05:31Dolly, in your reporting and review of the decision, how did partisanship in the Supreme
05:37Court pass out? How did that come to be, whether it's there or not? What was your assessment?
05:43I mean, this was a 6-3 supermajority conservative ruling. I don't think there's anything but
05:50partisanship. And I would also note, historically, the Supreme Court tries really hard in big, big
05:57blockbuster cases like Brown v. Board to be unanimous or close to unanimous. They make
06:02whatever compromises they need to make internally in order to show the world that this is not
06:08politics. This is not ideology. This is the Supreme Court only passing on questions of law.
06:14The fact that that broke down so completely and that this was, I mean, the presidents who
06:20appointed these judges, that is determinative of their votes in this case. Amy Coney Barrett
06:26peeled off for a tiny piece of this on an evidentiary question. But this was a 6-3
06:32conservative liberal vote. The court didn't try to hide that. And I would go so far as to say,
06:38when I read the majority opinion, what I read is the chief justice almost completely dismissing
06:45the real world concerns in the dissents. So we have Sonia Sotomayor saying essentially,
06:50answer the question, can the president order SEAL Team 6 to assassinate a political rival?
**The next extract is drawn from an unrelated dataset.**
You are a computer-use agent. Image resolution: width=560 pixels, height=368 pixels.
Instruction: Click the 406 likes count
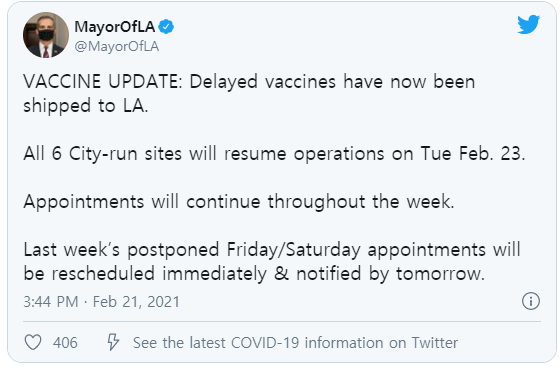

06:56He doesn't even bother to answer that. He instead accuses the dissenters of fear-mongering. So it's
07:02not just a partisan opinion. It's almost a split-screen opinion in which the majority lives
07:08in one world, where this is an abstract case about separation of powers and executive power.
07:13And the dissent lives in the world that had across the street January 6th play out.
07:19Just the number of opinions and statements made by the different justices is an indication of
07:24they were not definitely together on this. Dahlia Lithwick, Glenn Kirshner, thank you so much.